Supplied entries =
* begin *

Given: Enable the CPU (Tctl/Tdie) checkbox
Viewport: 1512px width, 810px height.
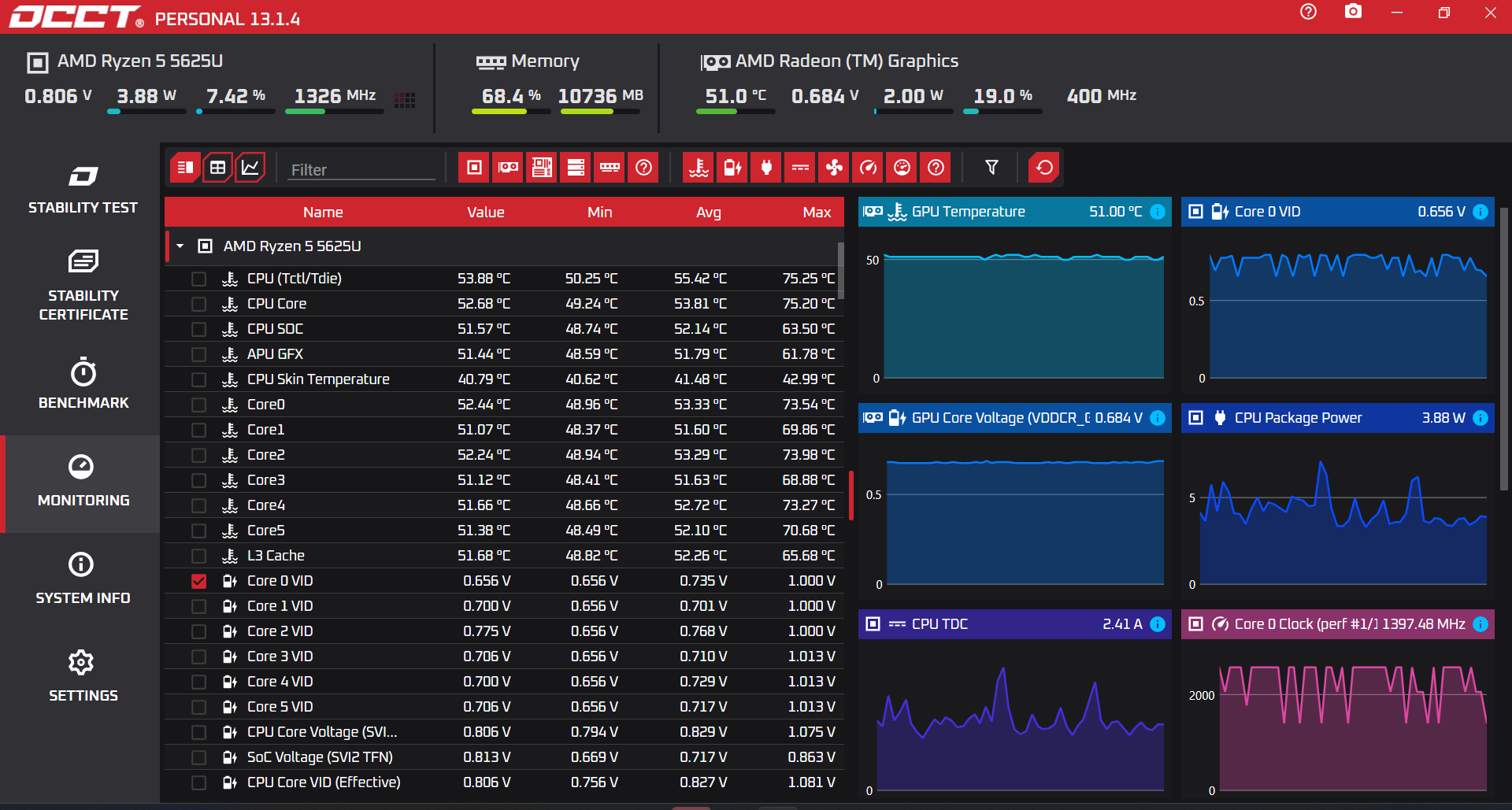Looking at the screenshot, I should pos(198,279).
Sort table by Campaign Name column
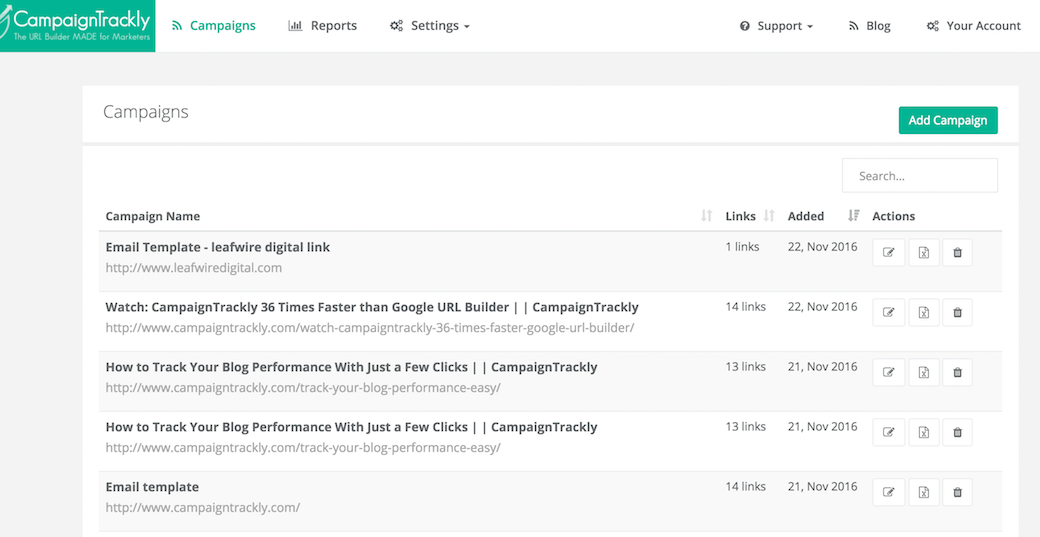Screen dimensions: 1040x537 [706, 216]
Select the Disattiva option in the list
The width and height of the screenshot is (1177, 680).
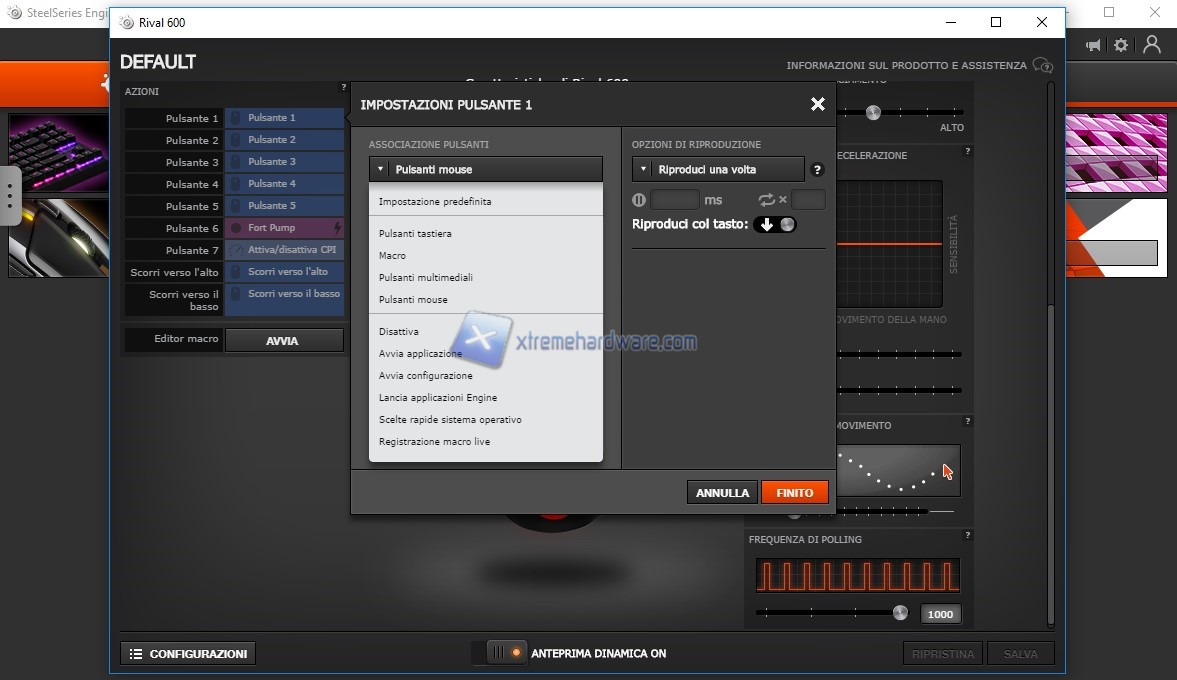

* end *

Stated goal =
Rewrite all the items above, switching "option" to "entry" and leaving everything else unchanged. Leave the pictures out of your answer.

The response =
Given: Enable the CPU (Tctl/Tdie) checkbox
Viewport: 1512px width, 810px height.
Looking at the screenshot, I should pos(198,279).
Sort table by Campaign Name column
Screen dimensions: 1040x537 [706, 216]
Select the Disattiva entry in the list
The width and height of the screenshot is (1177, 680).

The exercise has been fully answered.